Andrey on Crossplane’s reconciliation footgun: “It had a conflict, it was trying to delete a bucket, not succeeding, and just hammering that bucket with API requests. Is it still there? Trying to delete. Is it still there? Trying to delete.” A cautionary tale about pointing Kubernetes-style reconciliation at billed cloud APIs. Catch the episode for what to watch for if you’re considering Crossplane.
Andrey on IBM’s HashiCorp era: “Someone coined the terrible — putting together Ansible and Terraform. It was a joke, but now it’s happening.” HashiCorp came full circle into IBM, both co-founders are gone, and the Ansible/Terraform integration is now a real roadmap item. Tune in for the hosts’ read on the IBM integration and how OpenTofu-driven competition is finally pushing Terraform to move again.
Andrey on agentic AI versus determinism: “Agentic AI is there. It could write your Terraform with some level of success. It could also call the cloud API with some level of success. But it’s not deterministic.” The clearest framing of why IaC isn’t going anywhere — and why Paul Stack’s Swamp matters. Listen for what “agent-native infrastructure” actually means in practice.

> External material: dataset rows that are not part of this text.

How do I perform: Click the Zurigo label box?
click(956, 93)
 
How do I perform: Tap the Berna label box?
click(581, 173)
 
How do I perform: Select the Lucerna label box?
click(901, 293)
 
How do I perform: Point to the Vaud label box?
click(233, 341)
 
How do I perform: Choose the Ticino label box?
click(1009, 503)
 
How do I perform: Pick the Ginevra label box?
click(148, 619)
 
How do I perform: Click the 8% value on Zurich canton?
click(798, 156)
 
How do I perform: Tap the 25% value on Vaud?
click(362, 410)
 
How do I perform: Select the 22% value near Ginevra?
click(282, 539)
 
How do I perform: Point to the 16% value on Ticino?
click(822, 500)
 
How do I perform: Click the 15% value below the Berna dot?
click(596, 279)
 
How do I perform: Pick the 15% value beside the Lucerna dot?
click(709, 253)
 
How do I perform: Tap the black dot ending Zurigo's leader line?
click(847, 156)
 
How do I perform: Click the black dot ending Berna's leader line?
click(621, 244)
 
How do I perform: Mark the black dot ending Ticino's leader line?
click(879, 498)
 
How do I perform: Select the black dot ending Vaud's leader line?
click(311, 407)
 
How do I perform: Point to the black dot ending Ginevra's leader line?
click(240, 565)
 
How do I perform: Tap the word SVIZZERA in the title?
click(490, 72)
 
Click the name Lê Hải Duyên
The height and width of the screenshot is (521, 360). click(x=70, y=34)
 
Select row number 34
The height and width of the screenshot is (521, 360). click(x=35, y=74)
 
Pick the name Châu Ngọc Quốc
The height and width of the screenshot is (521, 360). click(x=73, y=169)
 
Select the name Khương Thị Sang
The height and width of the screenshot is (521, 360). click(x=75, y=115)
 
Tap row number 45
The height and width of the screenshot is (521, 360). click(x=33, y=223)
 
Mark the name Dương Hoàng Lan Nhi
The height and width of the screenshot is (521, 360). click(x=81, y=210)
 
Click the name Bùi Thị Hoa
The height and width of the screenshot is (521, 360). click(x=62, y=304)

Andrey on the Terralith: “People are now being advised to slice it. But Stategraph might be able to do it for you.” The big-state problem that keeps biting mature teams, and one recent attempt worth watching to address it without forcing a refactor. Catch the full episode for what’s worth piloting in 2026.
Resources
Terraform Registry — Public registry of Terraform providers and reusable modules; the de facto library for community-built infrastructure primitives.
AWS CDK Constructs — Official AWS CDK v2 documentation on constructs (L1/L2/L3), the analog of Terraform modules in the CDK ecosystem.
OpenTofu — Linux Foundation–stewarded, fully open-source fork of Terraform; covered in detail in episode #83 and episode #85.
Argo CD — Declarative GitOps continuous delivery for Kubernetes; the reference implementation of the in-cluster pull model the hosts describe.
Crossplane — CNCF project that turns Kubernetes into a control plane for managing external cloud infrastructure via manifests.
Stategraph — Database-backed control plane for Terraform that represents state as a graph for faster, scoped plans; pitched at teams suffering from Terralith problems.
“Terralith” — Masterpoint blog — Defines the Terralith antipattern (a single-root-module / single-state Terraform monolith) and outlines the practical pitfalls of letting state grow unbounded.
Swamp (systeminit/swamp on GitHub) — Open-source, agent-native infrastructure CLI from Paul Stack and the System Initiative team; covered in episode #92.